___ RECORDS PROVIDED

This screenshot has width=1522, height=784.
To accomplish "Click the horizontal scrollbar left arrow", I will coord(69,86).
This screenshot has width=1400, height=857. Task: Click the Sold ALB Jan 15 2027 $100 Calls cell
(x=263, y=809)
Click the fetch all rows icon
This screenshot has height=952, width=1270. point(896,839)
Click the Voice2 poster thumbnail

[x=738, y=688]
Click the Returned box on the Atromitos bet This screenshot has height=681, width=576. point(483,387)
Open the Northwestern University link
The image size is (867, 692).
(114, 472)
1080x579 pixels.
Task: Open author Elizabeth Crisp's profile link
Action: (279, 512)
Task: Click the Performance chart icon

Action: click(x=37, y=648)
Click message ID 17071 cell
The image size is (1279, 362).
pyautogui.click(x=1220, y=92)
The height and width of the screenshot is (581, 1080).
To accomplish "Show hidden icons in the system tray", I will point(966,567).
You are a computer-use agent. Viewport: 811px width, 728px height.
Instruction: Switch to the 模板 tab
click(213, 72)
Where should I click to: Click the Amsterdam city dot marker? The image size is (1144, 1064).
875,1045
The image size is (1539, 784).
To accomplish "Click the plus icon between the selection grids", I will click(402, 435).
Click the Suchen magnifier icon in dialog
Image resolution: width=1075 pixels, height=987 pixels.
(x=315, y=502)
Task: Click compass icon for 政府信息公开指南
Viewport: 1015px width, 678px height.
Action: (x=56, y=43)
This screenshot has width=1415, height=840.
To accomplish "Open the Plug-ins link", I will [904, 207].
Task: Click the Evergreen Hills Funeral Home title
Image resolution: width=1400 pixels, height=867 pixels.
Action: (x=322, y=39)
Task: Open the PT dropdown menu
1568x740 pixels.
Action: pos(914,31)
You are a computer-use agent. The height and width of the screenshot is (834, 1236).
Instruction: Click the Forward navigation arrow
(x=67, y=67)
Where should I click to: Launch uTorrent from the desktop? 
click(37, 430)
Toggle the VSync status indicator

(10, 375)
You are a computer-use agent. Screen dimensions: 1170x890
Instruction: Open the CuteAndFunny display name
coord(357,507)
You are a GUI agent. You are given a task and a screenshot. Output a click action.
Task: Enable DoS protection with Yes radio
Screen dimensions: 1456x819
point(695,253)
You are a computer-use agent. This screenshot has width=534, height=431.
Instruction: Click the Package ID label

______

Reproduce the listing above in full, replacing every occurrence of "Instruction" with "Command" and leaving everything else unchanged.

This screenshot has width=1522, height=784.
To accomplish "Click the horizontal scrollbar left arrow", I will coord(69,86).
This screenshot has width=1400, height=857. Task: Click the Sold ALB Jan 15 2027 $100 Calls cell
(x=263, y=809)
Click the fetch all rows icon
This screenshot has height=952, width=1270. point(896,839)
Click the Voice2 poster thumbnail

[x=738, y=688]
Click the Returned box on the Atromitos bet This screenshot has height=681, width=576. point(483,387)
Open the Northwestern University link
The image size is (867, 692).
(114, 472)
1080x579 pixels.
Task: Open author Elizabeth Crisp's profile link
Action: (279, 512)
Task: Click the Performance chart icon

Action: click(x=37, y=648)
Click message ID 17071 cell
The image size is (1279, 362).
pyautogui.click(x=1220, y=92)
The height and width of the screenshot is (581, 1080).
To accomplish "Show hidden icons in the system tray", I will point(966,567).
You are a computer-use agent. Viewport: 811px width, 728px height.
Command: Switch to the 模板 tab
click(213, 72)
Where should I click to: Click the Amsterdam city dot marker? The image size is (1144, 1064).
875,1045
The image size is (1539, 784).
To accomplish "Click the plus icon between the selection grids", I will click(402, 435).
Click the Suchen magnifier icon in dialog
Image resolution: width=1075 pixels, height=987 pixels.
(x=315, y=502)
Task: Click compass icon for 政府信息公开指南
Viewport: 1015px width, 678px height.
Action: (x=56, y=43)
This screenshot has width=1415, height=840.
To accomplish "Open the Plug-ins link", I will [904, 207].
Task: Click the Evergreen Hills Funeral Home title
Image resolution: width=1400 pixels, height=867 pixels.
Action: (x=322, y=39)
Task: Open the PT dropdown menu
1568x740 pixels.
Action: pos(914,31)
You are a computer-use agent. The height and width of the screenshot is (834, 1236).
Command: Click the Forward navigation arrow
(x=67, y=67)
Where should I click to: Launch uTorrent from the desktop? 
click(37, 430)
Toggle the VSync status indicator

(10, 375)
You are a computer-use agent. Screen dimensions: 1170x890
Command: Open the CuteAndFunny display name
coord(357,507)
You are a GUI agent. You are given a task and a screenshot. Output a click action.
Task: Enable DoS protection with Yes radio
Screen dimensions: 1456x819
point(695,253)
You are a computer-use agent. This screenshot has width=534, height=431.
Command: Click the Package ID label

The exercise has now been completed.